Le Liban a annoncé la mort de six personnes, dont trois secouristes du Comité islamique de santé, affilié au Hezbollah, dans un bombardement israélien dans le sud du pays.

Plus de 400 personnes ont péri dans des frappes israéliennes au Liban depuis le début de la trêve, d'après un décompte de l'AFP fondé sur des chiffres officiels.

Au moment des discussions à Washington vendredi, l'armée israélienne a émis des ordres d'évacuation pour une dizaine de secteurs dans le sud du Liban et annoncé "mener des frappes contre l'infrastructure du Hezbollah dans la région de Tyr".

- "Des femmes et enfants" -

"Il n'y a ici que des femmes, des enfants et des personnes âgées. Cette frappe cause de nouveaux déplacements de personnes", a déclaré à l'AFP Hafez Ramadan, qui vit près de l'immeuble visé par la frappe, qui abritait selon lui surtout des déplacés.

Les frappes à Tyr ont fait 37 blessés, dont six membres du personnel médical de l'hôpital, quatre enfants et neuf femmes, selon le ministère de la Santé.

Le Hezbollah a revendiqué des attaques de drones contre des casernes dans le nord d'Israël, ainsi que d'autres contre les forces israéliennes positionnées dans plusieurs localités libanaises frontalières. L'armée israélienne est déployée dans cette zone pour pouvoir, selon elle, protéger la population du nord d'Israël des tirs du mouvement pro-iranien.

Israël, comme les Etats-Unis, appelle Beyrouth à désarmer le Hezbollah.

"Le Liban négocie pour un avenir dans lequel ses frontières seront respectées (et) sa souveraineté assurée seulement" par son armée,  a souligné aussi la délégation libanaise à Washington.

Un des hauts responsables du mouvement pro-iranien, Mahmoud Qomati, a qualifié les négociations avec Israël "d'humiliantes" et dénoncé "un complot contre le pays".

- "Bonnes intentions" -

Du côté de Téhéran, le ministre des Affaires étrangères, en visite en Inde, s'est dit ouvert à une aide de la Chine pour mettre fin au conflit, au lendemain de propos à Pékin de Donald Trump, selon qui son homologue chinois Xi Jinping a proposé d'aider à rouvrir le détroit d'Ormuz.

"Nous savons que (les) Chinois ont de bonnes intentions.

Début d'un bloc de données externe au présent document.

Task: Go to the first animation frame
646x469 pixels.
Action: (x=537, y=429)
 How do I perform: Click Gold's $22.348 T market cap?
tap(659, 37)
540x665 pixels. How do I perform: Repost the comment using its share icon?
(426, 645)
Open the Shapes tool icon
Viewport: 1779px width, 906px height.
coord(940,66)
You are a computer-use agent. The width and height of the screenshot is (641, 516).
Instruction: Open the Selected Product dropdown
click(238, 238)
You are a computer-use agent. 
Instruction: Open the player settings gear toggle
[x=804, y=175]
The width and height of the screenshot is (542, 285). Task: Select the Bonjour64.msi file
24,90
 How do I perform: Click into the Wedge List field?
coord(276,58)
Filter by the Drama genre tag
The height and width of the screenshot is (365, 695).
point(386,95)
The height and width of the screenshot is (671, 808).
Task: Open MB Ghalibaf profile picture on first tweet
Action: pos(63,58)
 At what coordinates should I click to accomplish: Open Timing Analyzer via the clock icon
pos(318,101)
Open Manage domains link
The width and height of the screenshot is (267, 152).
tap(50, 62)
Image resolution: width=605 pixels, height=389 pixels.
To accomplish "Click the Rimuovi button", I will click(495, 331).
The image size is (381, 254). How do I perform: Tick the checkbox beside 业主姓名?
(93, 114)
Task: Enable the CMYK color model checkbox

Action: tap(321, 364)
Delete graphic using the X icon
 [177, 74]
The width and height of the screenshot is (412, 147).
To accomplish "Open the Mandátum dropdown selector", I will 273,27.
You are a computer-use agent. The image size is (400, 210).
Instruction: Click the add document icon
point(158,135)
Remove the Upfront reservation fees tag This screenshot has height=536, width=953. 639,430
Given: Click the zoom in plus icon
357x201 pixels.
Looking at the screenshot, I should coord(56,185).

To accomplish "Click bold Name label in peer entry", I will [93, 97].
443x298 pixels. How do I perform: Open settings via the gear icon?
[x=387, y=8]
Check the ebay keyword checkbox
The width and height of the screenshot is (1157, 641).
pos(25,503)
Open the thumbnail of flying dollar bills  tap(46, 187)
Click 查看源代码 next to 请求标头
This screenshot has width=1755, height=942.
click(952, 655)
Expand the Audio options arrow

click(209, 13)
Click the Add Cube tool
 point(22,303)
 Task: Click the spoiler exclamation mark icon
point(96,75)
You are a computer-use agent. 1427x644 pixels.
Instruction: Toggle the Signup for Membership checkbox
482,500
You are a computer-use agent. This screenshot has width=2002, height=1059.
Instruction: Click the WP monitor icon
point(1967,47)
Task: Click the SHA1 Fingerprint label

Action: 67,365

Toute initiative de leur part susceptible de soutenir la diplomatie serait donc la bienvenue", a déclaré M. Araghchi.

Les Gardiens de la Révolution iraniens permettent désormais à davantage de navires de passer par le détroit, quasi paralysé par Téhéran depuis le début de la guerre, a affirmé la télévision publique.

La veille, la chaîne avait fait état de plus de 30 navires autorisés à transiter par le détroit, qui voit passer d'ordinaire un cinquième des hydrocarbures consommés dans le monde.

De son côté, le porte-avions français Charles-De-Gaulle et son escorte sont arrivés "sur zone" au large de la péninsule arabique où ils sont prépositionnés en cas de déclenchement d'une mission "neutre" pour rétablir la navigation dans le détroit d'Ormuz, a annoncé la ministre déléguée aux Armées, Alice Rufo.